Além disso, para acrescentar ainda mais nesta discussão, observando

algumas passagens de Emília Viotti da Costa, ao lembrar-se do debate entre

estruturalistas e os que defendem a experiência para entender a formação dos grupos de

trabalhadores, no texto sobre Estrutura Versus Experiência, citando Erickson, Pappe e

Spalding, que afirmam não ser possível entender as ações dos trabalhadores sem

incorporar às análises dos conflitos de elites e o papel do capitalismo internacional que

limita o campo de possibilidades abertas aos trabalhadores latino-americanos(COSTA,

1990: 4).

Continuando, Viotti, coloca questões importantes para pensar essa formação

de classe, ela cita o trabalho de Florencia Mallon (1980) para exemplificar como é

possível fazer uma história da classe trabalhadora pensando nas suas múltiplas

identidades. Como religião, etnia, partido político, classe, de que maneira a identidade

de classe vem a prevalecer sobre outros tipos de identidade?(IDEM: 7)

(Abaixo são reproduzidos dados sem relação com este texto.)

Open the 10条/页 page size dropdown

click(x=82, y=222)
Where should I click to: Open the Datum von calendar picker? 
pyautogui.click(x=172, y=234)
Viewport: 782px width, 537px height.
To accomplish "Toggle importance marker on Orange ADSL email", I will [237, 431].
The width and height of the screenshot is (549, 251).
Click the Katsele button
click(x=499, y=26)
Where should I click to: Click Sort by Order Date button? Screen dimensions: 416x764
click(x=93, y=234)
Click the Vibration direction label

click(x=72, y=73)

Por fim, buscamos demonstrar que os historiadores tem o dever de sempre

manter um diálogo entre passado e presente e que isso nos faz transformar os modos de

olhar a história e pensar o passado de novas perspectivas. E que podemos fazer sínteses

evitando formas de reducionismo e, principalmente, que não perderá de vista a

articulação entre o micro e a macrofisica do poder. E também estender o debate para

formação dessa nova história, ligando visões mais tradicionais com o novo (COSTA,

1998: 20).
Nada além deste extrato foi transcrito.